By Faye Murphy
Wildfires, heatwaves and extreme weather events; every summer is becoming increasingly dangerous. It can be extremely daunting to see the effects of climate change get worse in real time. In order to remain positive yet motivated to reduce emissions, lobbying governments and creating change is essential. Evergreen talked to some of Trinity’s foremost climate activists to discuss how they have been affected by the climate crisis and how to remain motivated.
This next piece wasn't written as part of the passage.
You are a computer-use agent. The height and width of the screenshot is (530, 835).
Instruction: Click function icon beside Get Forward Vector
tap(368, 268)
TCDSU’s Environmental Officer, Erin O’Dowd, believes that the recent heatwaves and wildfires simply have “illuminated the damage that climate change is doing to the world”. Aoife Kiernan, this year’s Environmental Society chair, adds that “it is frustrating when media reporting fails to acknowledge climate change as the driving force behind this extreme weather.” O’Dowd also mentions how a “few days of hot weather is enjoyable in Ireland” but “we have got to remember the more sinister reasons for those days becoming weeks.” Becca Payling, a previous Environmental Society chair, continues “the heatwave has been a wakeup call” that climate change “will not just affect people in the Global South”.
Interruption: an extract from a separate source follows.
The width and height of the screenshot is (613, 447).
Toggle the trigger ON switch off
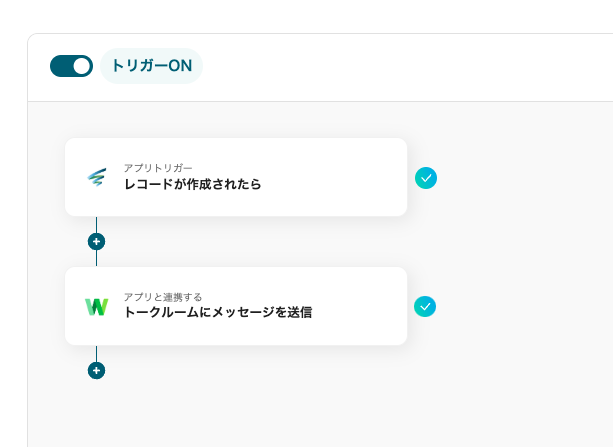tap(71, 66)
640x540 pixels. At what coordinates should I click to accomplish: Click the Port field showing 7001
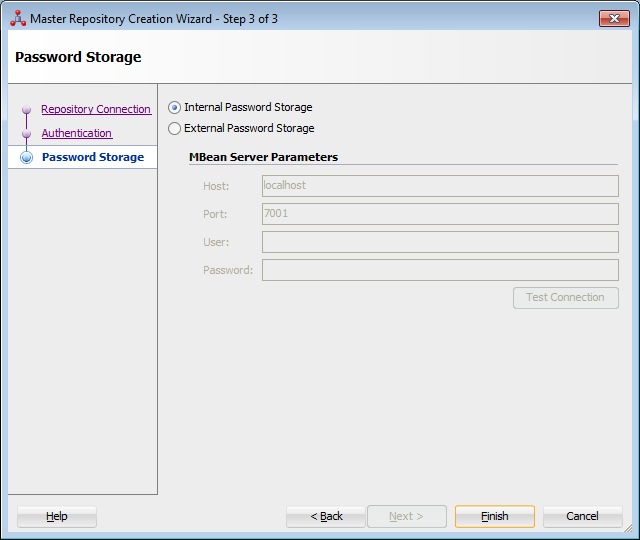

“it is frustrating when media reporting fails to acknowledge climate change as the driving force behind this extreme weather.”
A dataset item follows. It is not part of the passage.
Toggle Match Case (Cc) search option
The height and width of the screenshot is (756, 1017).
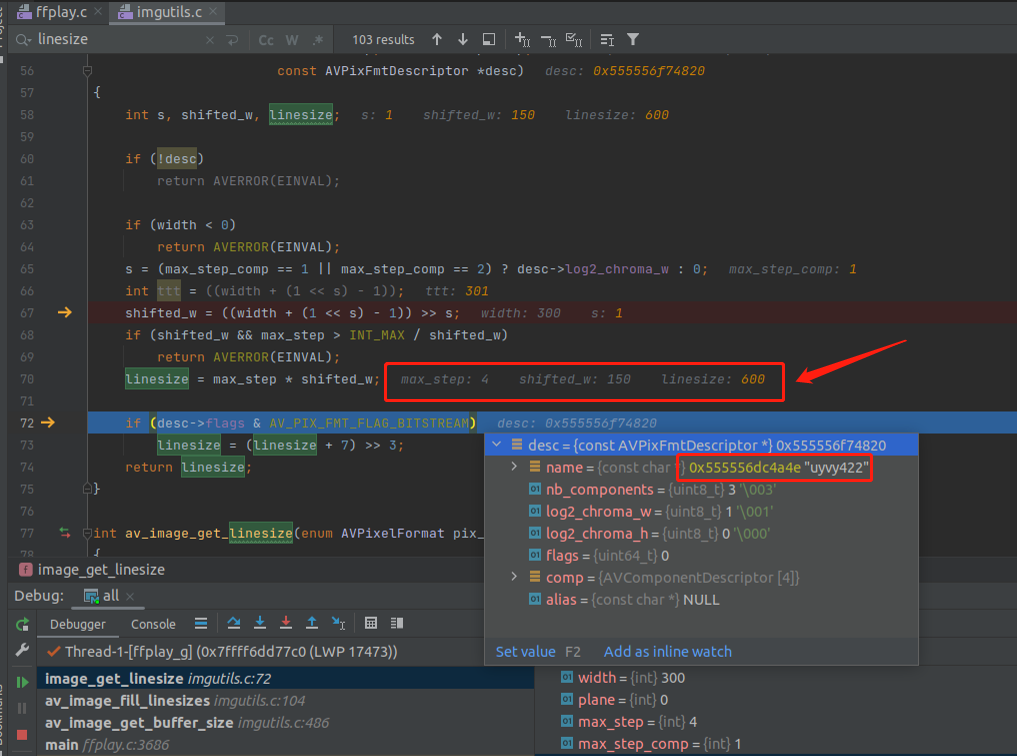coord(266,40)
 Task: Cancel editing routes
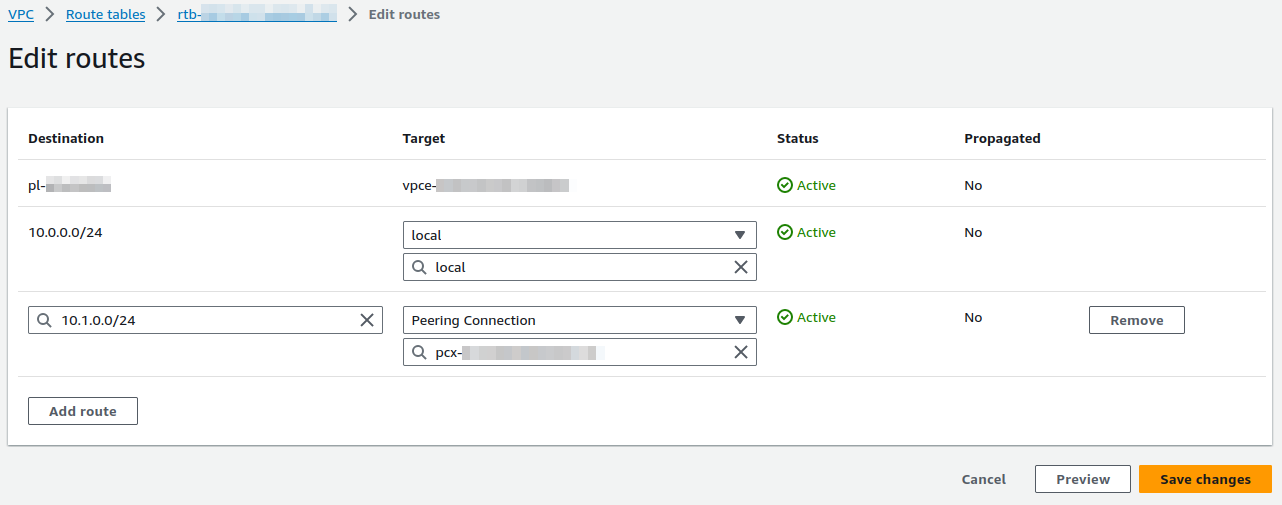pos(983,479)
When discussing the Irish government’s debates around agricultural emissions, Kiernan described the talks as “disheartening” due to the government’s “unwillingness to place relative cuts to the emissions of the sector”. On the UK side of things, Payling discussed how the election of Liz Truss – whom she described as “a woman who dabbles with climate sceptics” – worries her as it may be a sign “that leaders cannot take this crisis seriously despite increasing evidence.”
Although COVID-19 stole the headlines in 2020 and 2021, the climate crisis is slowly creeping its way back into the media. When asked about the increasing number of outspoken climate activists across campus, O’Dowd states “conversations around climate change, biodiversity loss and environmental awareness are crucial in making a change for the better.”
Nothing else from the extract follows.